The Implementation Completion Report (ICR) on the Tunisia Highways Maintenance and Rehabilitation project (Loan 2896- TUN, approved in FY88) was prepared by the Middle East and North Africa Region, with an Appendix contributed by the Borrower, and was reviewed by the Operations Evaluation Department (OED). The loan in the amount of US$$63 million was approved on December 17, 1987, and closed, as originally scheduled, on June 30, 1995. An undisbursed balance of US$1.2 million was canceled.

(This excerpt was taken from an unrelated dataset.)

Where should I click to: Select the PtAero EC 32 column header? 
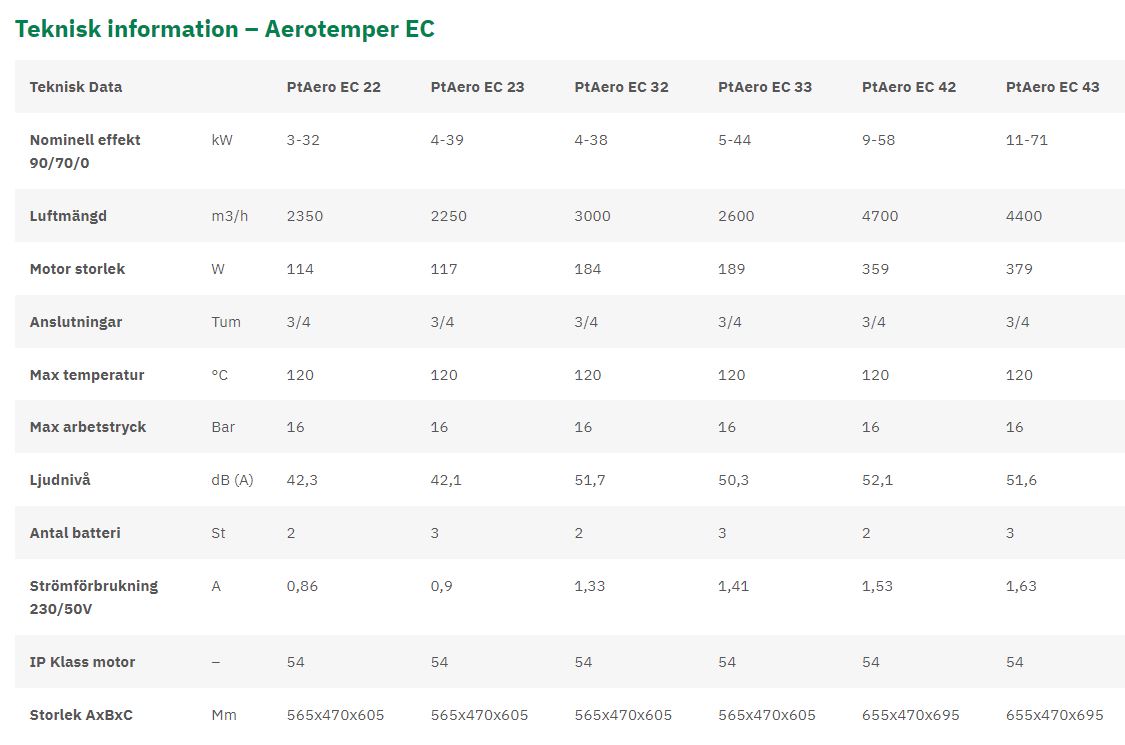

The project, the sixth Bank-financed operation in Tunisia in highways, had as its main objective to improve the management of the road network. Specifically, the project aimed at: (a) striking the right balance between new construction, rehabilitation and road maintenance by increasing the funding for maintenance; (b) reducing the backlog of road rehabilitation; (c) improving the efficiency of road maintenance; and (d) improving personnel management and training. Project components comprised (i) a five-year maintenance program; (ii) 800 kilometers of road rehabilitation; (iii) aimed at improving road maintenance; and (iv) training.

Most of the project objectives were achieved. Funding for Maintenance. The funding for recurrent maintenance, a pervasive weakness in Tunisia's past highway budgets, met the appraisal targets for the period 1988-1992, and the additional targets established for the period 1992-1996. The target for concrete resurfacing of roads carried out with Bank funds was exceeded (by seven percent). Road Rehabilitation. About 75 percent of the appraisal target for this component was achieved. The shortfall was due to higher than expected unit costs, due in part to low appraisal cost estimates that were based on outdated engineering studies. Maintenance efficiency. This objective was only partially achieved. An organization and methods unit was created, but the introduction countrywide of a modern road network management system comprising a new traffic counting approach and other improvements was scaled down to a pilot program in six regions, and included less management tools than anticipated. A program to set up regional maintenance workshops was canceled because equipment maintenance is increasingly being done by the private sector. Technical assistance helped improve the quality of laboratory services. Personnel. A human resource system for personnel management was established, and a comprehensive training program was prepared and implemented with the assistance of project-financed experts. This was an important achievement, since earlier attempts to improve personnel management and training had failed due to the lack of an institutional framework.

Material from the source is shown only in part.